Transfection of a human alpha-(1,3)fucosyltransferase gene into Chinese hamster ovary cells. Complications arise from activation of endogenous alpha-(1,3)fucosyltransferases.

In order to isolate a human gene encoding an alpha-(1,3)fucosyltransferase (alpha-(1,3)Fuc-T), genomic DNA from HL-60 cells was transfected by several methods into Chinese hamster ovary (CHO) cells. Colonies expressing alpha-(1,3)Fuc-T activity were identified by their ability to bind a monoclonal antibody (anti-SSEA-1) that recognizes the carbohydrate product of alpha-(1,3)Fuc-T action. CHO cells do not express alpha-(1,3)Fuc-T activity but contain at least two, silent alpha-(1,3)Fuc-T genes previously identified by their activation in the rare, dominant mutants LEC11 and LEC12. These CHO enzymes were shown to be distinguishable from the alpha-(1,3)Fuc-T activity of HL-60 cells by the latter's comparative inability to transfer fucose to paragloboside and fetuin. Based on these criteria, only 11 isolates from more than 70 putative transfectants examined were found to stably express an alpha-(1,3)Fuc-T activity typical of HL-60 cells.

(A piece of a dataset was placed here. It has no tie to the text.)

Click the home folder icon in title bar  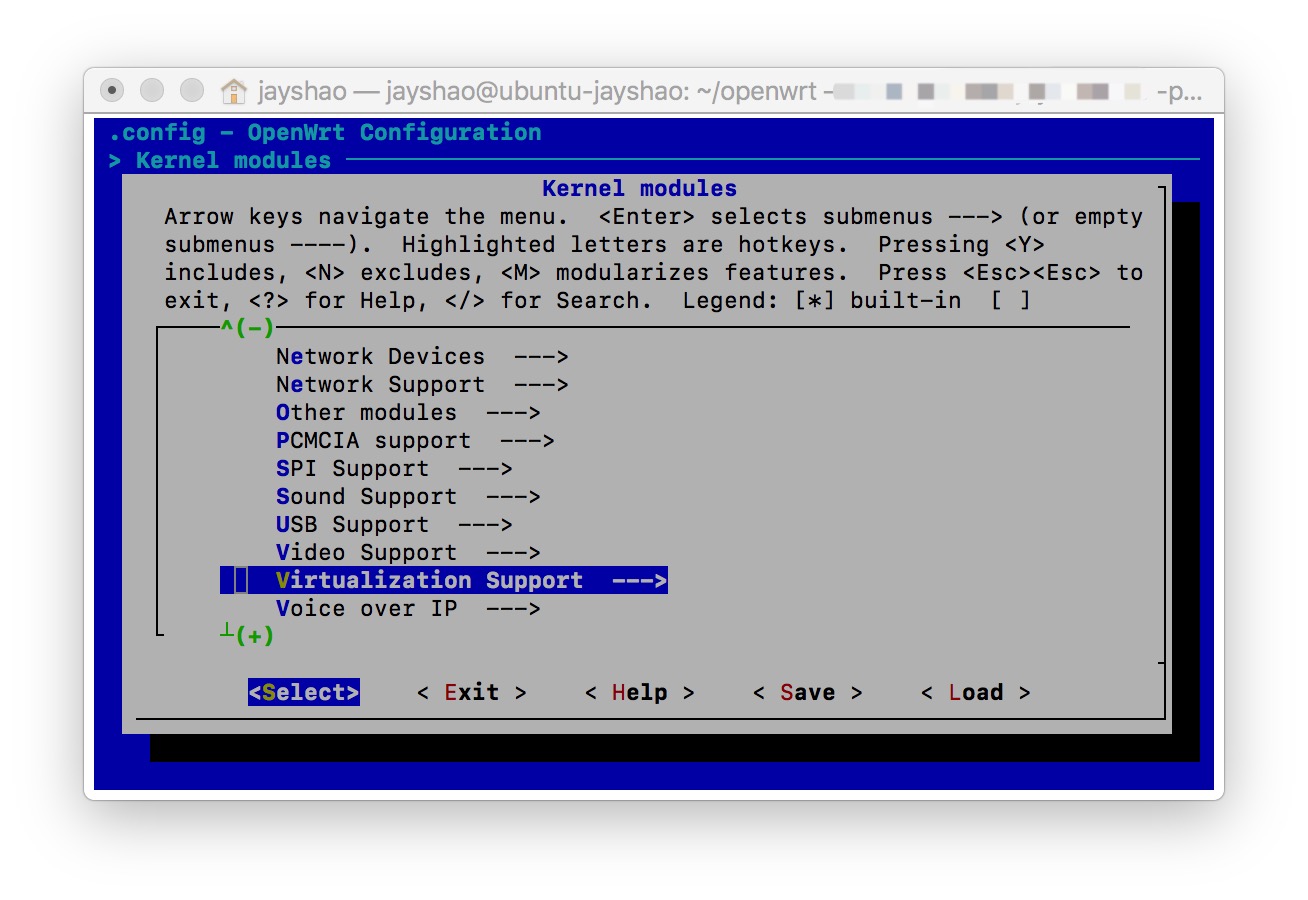click(233, 92)
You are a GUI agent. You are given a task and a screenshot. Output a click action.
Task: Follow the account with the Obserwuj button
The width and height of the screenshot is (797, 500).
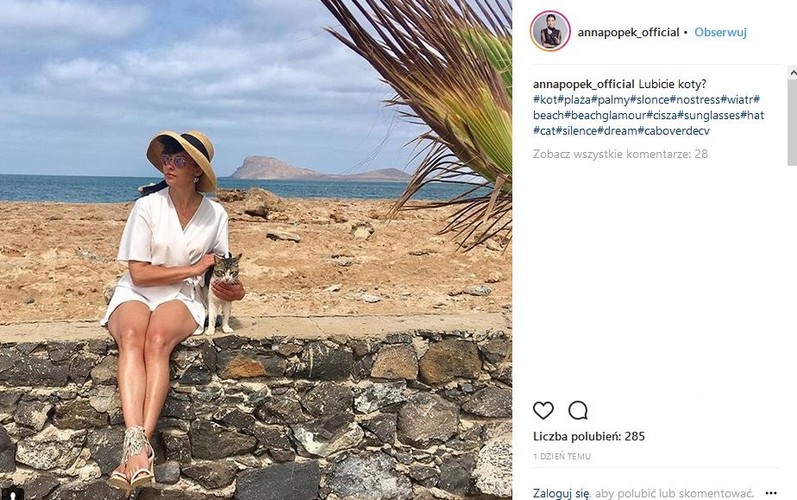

Genomic DNA from two of these isolates was used to generate five independent secondary transfectants with HL-60-like alpha-(1,3)Fuc-T activity. Southern analysis revealed a common DNA fragment that hybridized to an Alu probe in each secondary, providing evidence that a human alpha-(1,3)Fuc-T gene had been transfected. However, in all transfection experiments, isolates that expressed alpha-(1,3)Fuc-T activities similar to CHO-encoded enzymes were also obtained. Several lines of evidence indicated that these cells arose from activation of endogenous CHO alpha-(1,3)Fuc-T genes as a consequence of DNA transfection. These false positives complicated the identification of transfectants expressing a human alpha-(1,3)Fuc-T gene and represent an important consideration in experiments to transfect other glycosyltransferase genes.